Although the quake had registered 8.7, and was still "a very, very big earthquake" by any measure, it was on the order of eight to 10 times weaker than the magnitude 9 quake that triggered the December 26 tsunami. While the numbers appear close, the force of earthquakes is measured on an exponential scale. The area of crust that shifted was also much smaller - about 50 kilometres wide and 550 kilometres long - compared with the slab of earth 1000 by 250 kilometres that slipped last year. The plate's sideway slip probably averaged only two or three metres, a quarter of the average shift in the Boxing Day rupture.
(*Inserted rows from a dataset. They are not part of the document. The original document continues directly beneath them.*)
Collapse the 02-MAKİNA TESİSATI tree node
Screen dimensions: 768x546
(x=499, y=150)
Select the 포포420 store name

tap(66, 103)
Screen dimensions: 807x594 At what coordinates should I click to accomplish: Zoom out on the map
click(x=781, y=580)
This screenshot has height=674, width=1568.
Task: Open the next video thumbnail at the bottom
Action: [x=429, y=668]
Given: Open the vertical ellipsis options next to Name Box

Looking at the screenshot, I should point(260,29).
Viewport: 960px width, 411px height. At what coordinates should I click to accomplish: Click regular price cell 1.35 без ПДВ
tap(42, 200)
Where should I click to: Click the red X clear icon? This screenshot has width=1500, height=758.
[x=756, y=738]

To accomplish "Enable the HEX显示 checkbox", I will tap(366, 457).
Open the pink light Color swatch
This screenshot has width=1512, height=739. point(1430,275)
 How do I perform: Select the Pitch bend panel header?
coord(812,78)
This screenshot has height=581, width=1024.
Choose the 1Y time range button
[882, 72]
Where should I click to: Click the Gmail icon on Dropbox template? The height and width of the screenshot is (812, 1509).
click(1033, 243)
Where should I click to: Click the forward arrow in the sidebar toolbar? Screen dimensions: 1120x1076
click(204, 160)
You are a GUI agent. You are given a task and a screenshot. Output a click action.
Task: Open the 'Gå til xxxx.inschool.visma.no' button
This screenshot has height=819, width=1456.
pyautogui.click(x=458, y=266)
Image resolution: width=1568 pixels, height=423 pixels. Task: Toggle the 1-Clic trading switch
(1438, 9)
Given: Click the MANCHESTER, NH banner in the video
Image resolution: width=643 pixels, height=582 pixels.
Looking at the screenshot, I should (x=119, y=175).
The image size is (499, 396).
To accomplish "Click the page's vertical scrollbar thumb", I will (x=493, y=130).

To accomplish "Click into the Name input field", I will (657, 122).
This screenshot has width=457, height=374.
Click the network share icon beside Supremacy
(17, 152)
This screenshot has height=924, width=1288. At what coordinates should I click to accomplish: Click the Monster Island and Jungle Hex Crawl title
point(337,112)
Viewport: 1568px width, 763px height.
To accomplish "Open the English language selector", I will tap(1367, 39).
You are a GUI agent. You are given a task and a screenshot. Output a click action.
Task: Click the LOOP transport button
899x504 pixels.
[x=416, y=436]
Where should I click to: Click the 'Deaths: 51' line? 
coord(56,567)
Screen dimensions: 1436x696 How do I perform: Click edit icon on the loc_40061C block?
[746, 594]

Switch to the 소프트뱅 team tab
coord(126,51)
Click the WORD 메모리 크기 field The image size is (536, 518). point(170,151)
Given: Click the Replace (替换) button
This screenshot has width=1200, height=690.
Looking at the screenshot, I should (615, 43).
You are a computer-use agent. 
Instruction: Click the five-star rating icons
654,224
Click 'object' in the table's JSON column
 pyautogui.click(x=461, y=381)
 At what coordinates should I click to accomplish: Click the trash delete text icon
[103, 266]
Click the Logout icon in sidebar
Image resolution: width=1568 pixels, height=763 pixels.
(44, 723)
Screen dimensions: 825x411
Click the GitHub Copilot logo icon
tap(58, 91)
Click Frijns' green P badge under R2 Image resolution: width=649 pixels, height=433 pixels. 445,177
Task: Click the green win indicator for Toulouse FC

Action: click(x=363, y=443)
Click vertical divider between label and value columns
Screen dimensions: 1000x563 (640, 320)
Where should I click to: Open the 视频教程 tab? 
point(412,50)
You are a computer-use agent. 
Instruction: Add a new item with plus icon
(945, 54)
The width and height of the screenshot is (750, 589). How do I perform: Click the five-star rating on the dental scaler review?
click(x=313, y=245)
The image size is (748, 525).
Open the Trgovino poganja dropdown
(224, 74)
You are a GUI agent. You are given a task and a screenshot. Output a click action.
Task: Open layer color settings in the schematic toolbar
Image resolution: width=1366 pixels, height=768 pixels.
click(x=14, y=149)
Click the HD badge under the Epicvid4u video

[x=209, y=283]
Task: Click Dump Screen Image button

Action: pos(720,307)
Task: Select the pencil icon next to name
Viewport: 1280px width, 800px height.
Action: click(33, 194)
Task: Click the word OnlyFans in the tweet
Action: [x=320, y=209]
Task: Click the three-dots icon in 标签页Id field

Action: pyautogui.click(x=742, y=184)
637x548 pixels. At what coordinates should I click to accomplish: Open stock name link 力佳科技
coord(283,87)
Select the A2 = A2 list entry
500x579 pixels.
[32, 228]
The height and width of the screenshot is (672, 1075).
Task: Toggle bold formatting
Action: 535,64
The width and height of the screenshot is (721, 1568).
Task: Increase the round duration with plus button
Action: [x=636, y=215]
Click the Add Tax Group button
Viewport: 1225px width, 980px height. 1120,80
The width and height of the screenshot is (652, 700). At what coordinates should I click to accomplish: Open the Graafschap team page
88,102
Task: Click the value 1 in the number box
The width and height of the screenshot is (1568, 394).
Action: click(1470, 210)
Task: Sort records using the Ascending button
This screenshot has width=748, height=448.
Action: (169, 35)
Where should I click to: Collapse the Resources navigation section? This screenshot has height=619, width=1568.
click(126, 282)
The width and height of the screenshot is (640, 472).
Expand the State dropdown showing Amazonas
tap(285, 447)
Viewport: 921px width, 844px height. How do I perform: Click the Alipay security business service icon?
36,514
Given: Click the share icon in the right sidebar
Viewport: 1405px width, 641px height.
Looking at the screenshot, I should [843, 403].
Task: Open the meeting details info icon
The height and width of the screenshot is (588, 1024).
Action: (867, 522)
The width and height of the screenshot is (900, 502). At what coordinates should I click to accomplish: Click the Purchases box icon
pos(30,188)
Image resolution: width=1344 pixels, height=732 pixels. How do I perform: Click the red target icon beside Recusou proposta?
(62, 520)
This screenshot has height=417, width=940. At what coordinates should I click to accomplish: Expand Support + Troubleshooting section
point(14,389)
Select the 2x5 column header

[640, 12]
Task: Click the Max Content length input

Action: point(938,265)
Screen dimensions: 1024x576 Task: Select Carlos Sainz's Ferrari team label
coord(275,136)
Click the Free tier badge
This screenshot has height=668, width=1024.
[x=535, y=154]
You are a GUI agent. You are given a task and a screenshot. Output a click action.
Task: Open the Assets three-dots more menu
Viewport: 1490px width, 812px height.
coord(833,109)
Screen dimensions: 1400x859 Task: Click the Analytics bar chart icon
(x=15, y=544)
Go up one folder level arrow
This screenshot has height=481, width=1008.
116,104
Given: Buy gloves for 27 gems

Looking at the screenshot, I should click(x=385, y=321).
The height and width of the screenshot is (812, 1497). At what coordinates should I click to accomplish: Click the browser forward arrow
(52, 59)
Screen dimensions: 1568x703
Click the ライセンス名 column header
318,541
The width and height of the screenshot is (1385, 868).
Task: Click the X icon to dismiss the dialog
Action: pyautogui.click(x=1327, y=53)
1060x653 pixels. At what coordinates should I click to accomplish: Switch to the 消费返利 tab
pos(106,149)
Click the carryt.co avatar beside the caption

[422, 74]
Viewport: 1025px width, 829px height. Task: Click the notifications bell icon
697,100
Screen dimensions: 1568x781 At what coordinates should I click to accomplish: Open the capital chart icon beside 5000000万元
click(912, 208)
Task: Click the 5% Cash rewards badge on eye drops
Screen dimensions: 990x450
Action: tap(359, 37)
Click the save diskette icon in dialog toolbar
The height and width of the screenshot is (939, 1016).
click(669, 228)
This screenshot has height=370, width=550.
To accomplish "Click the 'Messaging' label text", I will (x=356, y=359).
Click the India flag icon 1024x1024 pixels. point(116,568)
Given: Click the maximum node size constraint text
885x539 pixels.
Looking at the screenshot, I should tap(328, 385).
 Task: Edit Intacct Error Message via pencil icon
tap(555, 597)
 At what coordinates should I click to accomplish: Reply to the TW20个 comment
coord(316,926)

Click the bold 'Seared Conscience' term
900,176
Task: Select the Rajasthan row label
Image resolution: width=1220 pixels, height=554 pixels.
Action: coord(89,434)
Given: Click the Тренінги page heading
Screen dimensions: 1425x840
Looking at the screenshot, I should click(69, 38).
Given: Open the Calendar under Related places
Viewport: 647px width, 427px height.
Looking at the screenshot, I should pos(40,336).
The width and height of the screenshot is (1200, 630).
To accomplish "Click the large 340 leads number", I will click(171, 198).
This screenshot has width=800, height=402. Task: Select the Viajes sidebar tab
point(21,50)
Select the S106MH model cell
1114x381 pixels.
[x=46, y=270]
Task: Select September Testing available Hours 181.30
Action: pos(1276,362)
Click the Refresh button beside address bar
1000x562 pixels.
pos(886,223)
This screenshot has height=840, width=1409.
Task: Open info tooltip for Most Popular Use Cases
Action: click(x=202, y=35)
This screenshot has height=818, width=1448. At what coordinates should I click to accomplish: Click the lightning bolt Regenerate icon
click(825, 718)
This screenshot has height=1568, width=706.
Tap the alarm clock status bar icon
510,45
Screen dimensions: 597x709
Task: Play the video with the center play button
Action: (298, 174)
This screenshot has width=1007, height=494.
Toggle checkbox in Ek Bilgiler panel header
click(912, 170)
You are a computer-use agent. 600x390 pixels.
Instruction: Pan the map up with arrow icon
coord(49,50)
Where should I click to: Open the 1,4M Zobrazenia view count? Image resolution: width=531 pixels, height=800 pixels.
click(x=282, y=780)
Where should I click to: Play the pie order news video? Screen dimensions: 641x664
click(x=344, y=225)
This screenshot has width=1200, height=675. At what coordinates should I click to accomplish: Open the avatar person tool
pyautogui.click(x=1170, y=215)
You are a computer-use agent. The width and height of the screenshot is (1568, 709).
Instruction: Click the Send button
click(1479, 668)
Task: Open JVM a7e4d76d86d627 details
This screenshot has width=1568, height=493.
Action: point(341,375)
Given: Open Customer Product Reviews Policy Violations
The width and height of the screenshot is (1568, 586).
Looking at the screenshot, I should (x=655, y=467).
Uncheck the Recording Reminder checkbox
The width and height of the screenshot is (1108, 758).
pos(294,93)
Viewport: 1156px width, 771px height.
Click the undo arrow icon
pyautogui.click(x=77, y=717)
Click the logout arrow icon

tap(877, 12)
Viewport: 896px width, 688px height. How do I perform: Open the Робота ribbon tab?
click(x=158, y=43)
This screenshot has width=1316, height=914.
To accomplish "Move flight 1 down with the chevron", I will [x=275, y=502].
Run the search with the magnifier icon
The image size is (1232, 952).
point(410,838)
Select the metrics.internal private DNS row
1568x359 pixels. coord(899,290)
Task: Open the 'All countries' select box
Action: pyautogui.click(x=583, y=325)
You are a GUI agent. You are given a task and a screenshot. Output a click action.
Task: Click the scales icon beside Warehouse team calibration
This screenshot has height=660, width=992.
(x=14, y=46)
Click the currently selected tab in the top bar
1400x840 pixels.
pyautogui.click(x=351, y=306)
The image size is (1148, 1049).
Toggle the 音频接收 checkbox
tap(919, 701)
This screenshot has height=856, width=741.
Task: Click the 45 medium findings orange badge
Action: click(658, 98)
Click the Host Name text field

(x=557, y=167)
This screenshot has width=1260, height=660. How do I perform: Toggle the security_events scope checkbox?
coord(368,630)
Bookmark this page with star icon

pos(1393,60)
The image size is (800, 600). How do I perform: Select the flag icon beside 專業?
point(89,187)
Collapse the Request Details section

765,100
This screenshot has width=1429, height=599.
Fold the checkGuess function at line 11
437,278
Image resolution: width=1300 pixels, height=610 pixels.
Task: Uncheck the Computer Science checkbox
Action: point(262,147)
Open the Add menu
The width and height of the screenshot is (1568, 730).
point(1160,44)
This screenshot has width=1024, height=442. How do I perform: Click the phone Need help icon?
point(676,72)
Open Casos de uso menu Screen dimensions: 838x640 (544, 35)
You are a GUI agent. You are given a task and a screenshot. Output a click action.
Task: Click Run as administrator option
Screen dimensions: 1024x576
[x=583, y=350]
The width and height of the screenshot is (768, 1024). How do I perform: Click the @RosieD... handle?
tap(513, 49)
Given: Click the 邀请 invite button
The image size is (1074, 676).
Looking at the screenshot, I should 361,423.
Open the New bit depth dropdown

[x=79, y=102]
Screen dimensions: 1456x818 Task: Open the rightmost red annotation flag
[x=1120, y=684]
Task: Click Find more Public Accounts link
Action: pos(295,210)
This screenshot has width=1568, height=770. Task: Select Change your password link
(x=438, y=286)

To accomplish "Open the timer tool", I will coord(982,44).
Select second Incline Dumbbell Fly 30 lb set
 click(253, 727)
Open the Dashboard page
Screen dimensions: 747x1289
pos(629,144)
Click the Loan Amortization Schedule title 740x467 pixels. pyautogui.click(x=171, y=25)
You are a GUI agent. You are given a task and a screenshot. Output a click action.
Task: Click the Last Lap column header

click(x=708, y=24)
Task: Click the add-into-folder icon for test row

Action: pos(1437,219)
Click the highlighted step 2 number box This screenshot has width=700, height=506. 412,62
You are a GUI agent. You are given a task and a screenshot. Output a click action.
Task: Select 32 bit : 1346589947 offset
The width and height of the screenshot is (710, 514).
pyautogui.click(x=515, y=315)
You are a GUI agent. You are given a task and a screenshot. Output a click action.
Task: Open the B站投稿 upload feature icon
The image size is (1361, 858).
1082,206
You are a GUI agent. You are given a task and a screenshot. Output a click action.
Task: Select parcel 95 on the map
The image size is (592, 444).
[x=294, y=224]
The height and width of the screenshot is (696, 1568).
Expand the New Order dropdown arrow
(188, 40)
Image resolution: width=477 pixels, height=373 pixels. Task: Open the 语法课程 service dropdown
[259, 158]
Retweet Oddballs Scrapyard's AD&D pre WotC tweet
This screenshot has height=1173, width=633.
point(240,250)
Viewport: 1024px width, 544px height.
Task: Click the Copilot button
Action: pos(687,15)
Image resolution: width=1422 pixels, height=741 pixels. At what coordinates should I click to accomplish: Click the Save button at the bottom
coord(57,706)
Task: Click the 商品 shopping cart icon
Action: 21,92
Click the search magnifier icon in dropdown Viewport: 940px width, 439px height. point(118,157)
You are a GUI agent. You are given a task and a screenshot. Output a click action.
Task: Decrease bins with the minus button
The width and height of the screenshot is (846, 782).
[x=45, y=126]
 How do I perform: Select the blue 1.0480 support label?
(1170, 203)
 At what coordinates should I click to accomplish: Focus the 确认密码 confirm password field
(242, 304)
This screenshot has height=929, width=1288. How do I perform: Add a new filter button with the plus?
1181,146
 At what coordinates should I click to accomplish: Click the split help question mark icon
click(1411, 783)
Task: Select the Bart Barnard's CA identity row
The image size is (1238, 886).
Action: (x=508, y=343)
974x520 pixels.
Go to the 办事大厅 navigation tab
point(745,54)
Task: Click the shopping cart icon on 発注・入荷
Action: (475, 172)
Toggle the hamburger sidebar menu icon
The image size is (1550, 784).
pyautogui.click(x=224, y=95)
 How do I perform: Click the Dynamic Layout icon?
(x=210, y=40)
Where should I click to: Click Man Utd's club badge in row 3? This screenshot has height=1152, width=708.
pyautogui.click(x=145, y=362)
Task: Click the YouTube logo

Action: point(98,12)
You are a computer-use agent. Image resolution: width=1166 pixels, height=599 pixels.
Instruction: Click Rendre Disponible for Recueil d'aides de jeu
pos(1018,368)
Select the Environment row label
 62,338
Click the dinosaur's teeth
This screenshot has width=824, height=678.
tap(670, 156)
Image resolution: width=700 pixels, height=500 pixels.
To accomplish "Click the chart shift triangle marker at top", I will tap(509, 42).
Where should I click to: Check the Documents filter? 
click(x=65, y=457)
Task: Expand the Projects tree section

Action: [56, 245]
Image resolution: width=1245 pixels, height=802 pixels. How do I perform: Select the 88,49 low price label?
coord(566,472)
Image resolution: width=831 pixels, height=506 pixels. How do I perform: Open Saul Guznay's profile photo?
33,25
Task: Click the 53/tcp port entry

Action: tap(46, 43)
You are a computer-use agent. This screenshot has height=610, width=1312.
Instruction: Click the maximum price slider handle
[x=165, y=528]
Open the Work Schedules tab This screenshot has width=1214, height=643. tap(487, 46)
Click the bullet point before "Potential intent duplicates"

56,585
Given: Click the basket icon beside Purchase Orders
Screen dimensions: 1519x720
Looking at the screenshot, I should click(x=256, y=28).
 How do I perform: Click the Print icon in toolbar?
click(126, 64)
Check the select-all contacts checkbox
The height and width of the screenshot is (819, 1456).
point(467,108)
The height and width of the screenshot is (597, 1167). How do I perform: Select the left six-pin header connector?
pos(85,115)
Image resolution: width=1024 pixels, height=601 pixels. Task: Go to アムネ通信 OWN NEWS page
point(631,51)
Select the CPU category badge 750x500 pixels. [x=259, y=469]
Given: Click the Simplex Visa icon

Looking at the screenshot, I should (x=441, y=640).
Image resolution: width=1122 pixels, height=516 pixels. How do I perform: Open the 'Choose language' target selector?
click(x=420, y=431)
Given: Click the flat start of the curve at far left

Last year's quake, noted Dr Leonard, happened on a section of faultline running north to south. The result was a tsunami that rolled out across the Indian Ocean, heading due west, slamming into Sri Lanka, India and finally Africa. The faultline that shifted yesterday runs from the north-west to the south-east, parallel with Sumatra's coast. This time the tsunami headed south-west, out into a largely empty ocean. "This quake was probably due to happen sometime in the next decade," said Mr Leonard, confessing, "I was not expecting another one so soon." He speculated the Boxing Day event had "probably nudged it forward ... it must have been ready to go".

The seismologist declined to punt on what would happen next, saying he did not believe earthquakes could be predicted. "I would not be surprised if there is another 9 magnitude quake off south-western Java ... some time in the next couple of centuries."

Professor McCloskey was not so cautious. "Unfortunately, I'm not at all surprised by today's news," he told ABC radio. He said the next stretch of Sumatra's undersea Sunda trench would now be under additional stress from yesterday's quake. It was too early to say whether this would trigger another quake in the region that has not ruptured since 1833.

He also predicted this quake could increase stress on a faultline running down the centre of Sumatra and under the city of Banda Aceh, already destabilised by the Boxing Day quake.